:: 提示文 ::

礼拝メッセージ
(インマヌエル中目黒キリスト教会)

 
聖書の言葉は旧新約聖書・新改訳聖書第三版(著作権・新日本聖書刊行会)によります。
 
2016年11月20日
 
「牧者のもとに帰る」
ペテロの手紙第一 連講(6)
 
竿代 照夫 牧師
 
ペテロの手紙第1 2章18-25節
 
 
[中心聖句]
 
  25   あなた方は、羊のようにさまよっていましたが、今は、自分の魂の牧者であり監督者である方のもとに帰ったのです。
(ペテロの手紙第一 2章25節)


 
1.異邦人の中で美しく!(前回の復習)
 
 
・異邦人社会において良い証しを立てよう(12節):
前回は12節の「異邦人の中にあって、りっぱにふるまいなさい。そうすれば、彼らは、何かのことであなたがたを悪人呼ばわりしていても、あなたがたのそのりっぱな行ないを見て、おとずれの日に神をほめたたえるようになります。」とのみ言葉を主題聖句として学びました。少数派として生きていた初代教会のクリスチャン達に対して、その良き行いによって証しを立てるように、とペテロは勧めています。周りの人々は、クリスチャン達をちょっと見ると、変わったやつだと爪はじきにするかもしれませんが、彼らの行状をじっと見つめるならば、その中に神の恵みと力を感じることになる、とペテロは励ますのです。

・王や権力者に仕える(13節):
「美しい行状」として勧められている第一の分野が、王様や権力者たちへの態度です。

:::
:: データ行 ::

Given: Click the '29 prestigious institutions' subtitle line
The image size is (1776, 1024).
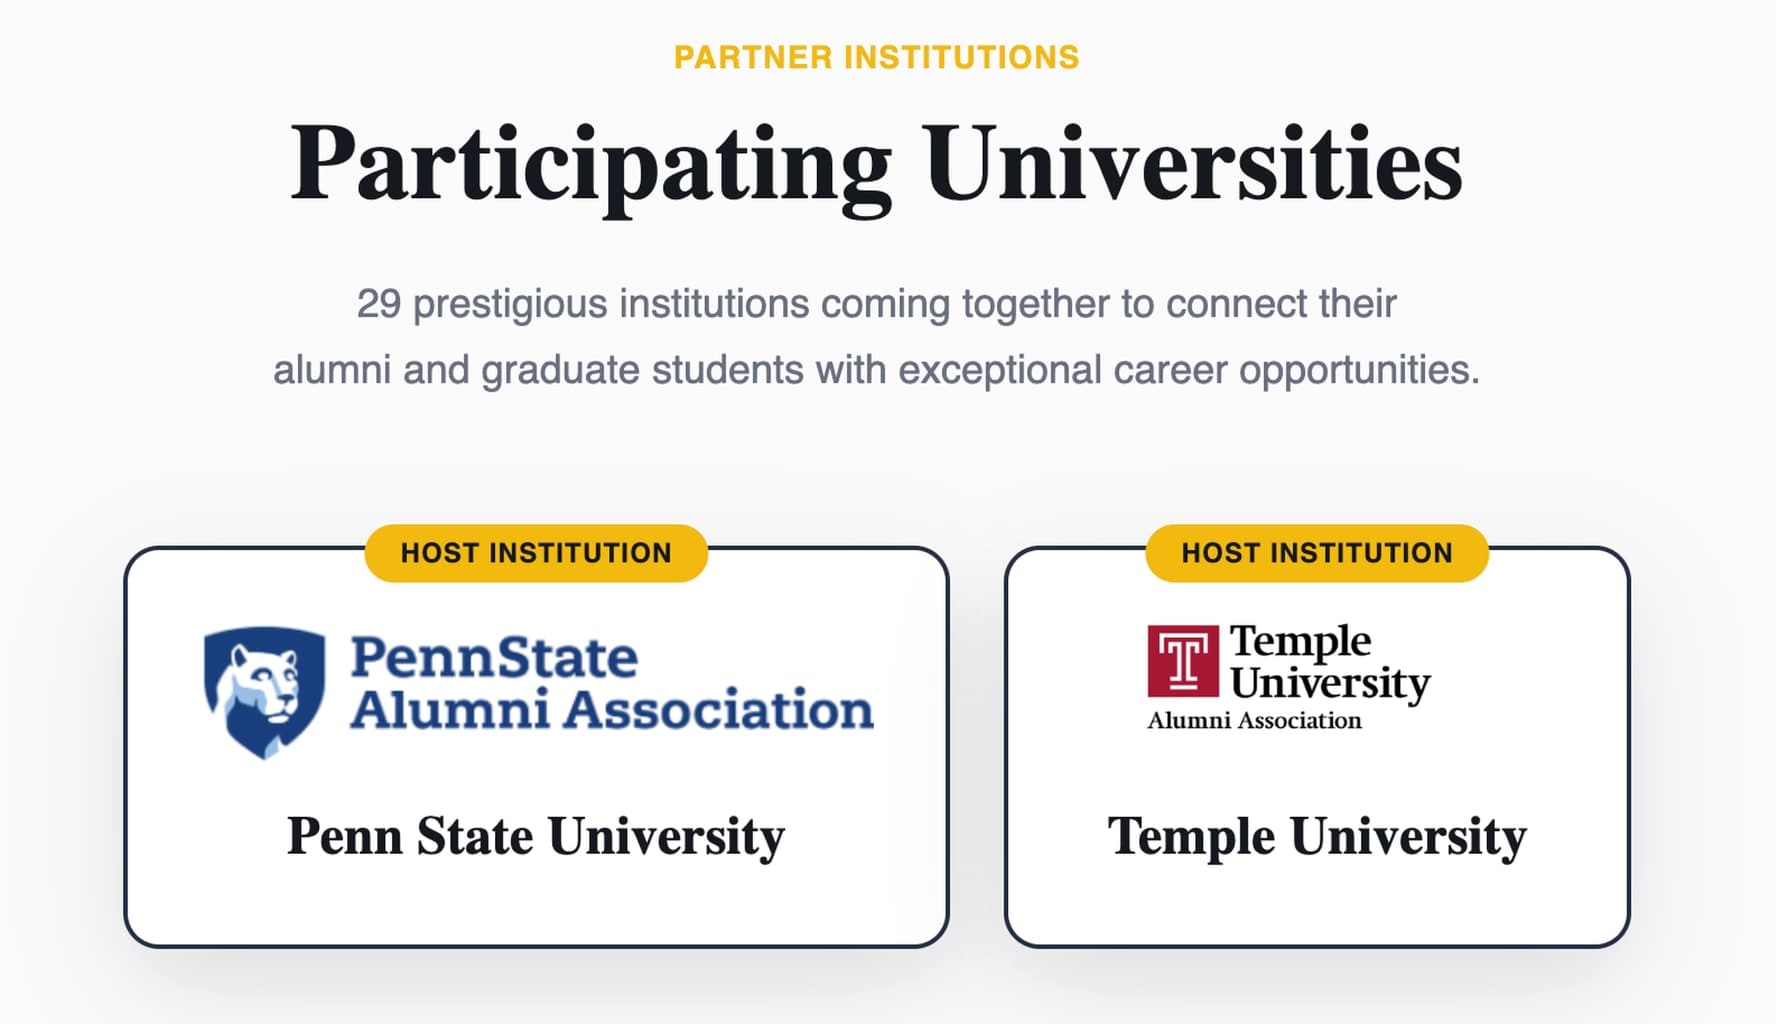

:::

実施事項:
A. 礼拝メッセージで中心聖句として示されている聖書箇所はどこですか。
B. 礼拝メッセージに出てくる、章や節を示す聖書箇所の表記を重複なしですべて挙げてください。
C. 礼拝メッセージの文章を、最後に示された文の直後から引き継いで書き進めてください。

解答一覧:
A. ペテロの手紙第一 2章25節です。

B.
・ペテロの手紙第1 2章18-25節
・ペテロの手紙第一 2章25節
・12節
・13節

C.
・しもべとして主人に仕える(18節):
その第二の分野は、家で仕える奴隷の、主人に対する態度です。「しもべたちよ。尊敬の心を込めて主人に服従しなさい。善良で優しい主人に対してだけでなく、横暴な主人に対しても従いなさい。」これを現代に当てはめると、頑固な社長に対してとか横暴な上司に対してとなるでしょう。先回の説教が終わってから、これが一番難しい、という感想を多く伺いました。確かにそうでしょう。簡単ではありません。しかし、難しい上司も、神の像(かたち)に造られた神の傑作品の一部であるという認識に立つとき、これは可能となります。
 
2.不当な苦しみに耐える(19〜21節a)
 
 
「人がもし、不当な苦しみを受けながらも、神の前における良心のゆえに、悲しみをこらえるなら、それは喜ばれることです。罪を犯したために打ちたたかれて、それを耐え忍んだからといって、何の誉れになるでしょう。けれども、善を行なっていて苦しみを受け、それを耐え忍ぶとしたら、それは、神に喜ばれることです。あなたがたが召されたのは、実にそのためです。」
 
・不当な苦しみを信仰によって耐えるならば神に喜ばれる:
19節以下の勧めは、18節の、横暴な主人に対しても従うというトピックから、さらに一般的な「義のために苦しむ」という課題への発展です。ペテロは、主人への不服従などの罪を犯したために苦しむのは当たり前で、その苦しみに耐え忍んだからと言って、何のメリットもないと言います。しかし、正しいことを行って苦しむとしたら、しかもその苦しみを信仰によって耐えるならば、それは神に喜ばれることだ(文字通りには、「恵み」である)とペテロは言います。

・苦しみに耐える心(「神の前における良心」):
ペテロは、「神の前における良心のゆえに」苦しみや悲しみを耐えると言います。これは、すべてをご存じであり、すべてを裁き給う神を信じ、その信頼のゆえに、不当な苦しみをも喜んで耐えることです。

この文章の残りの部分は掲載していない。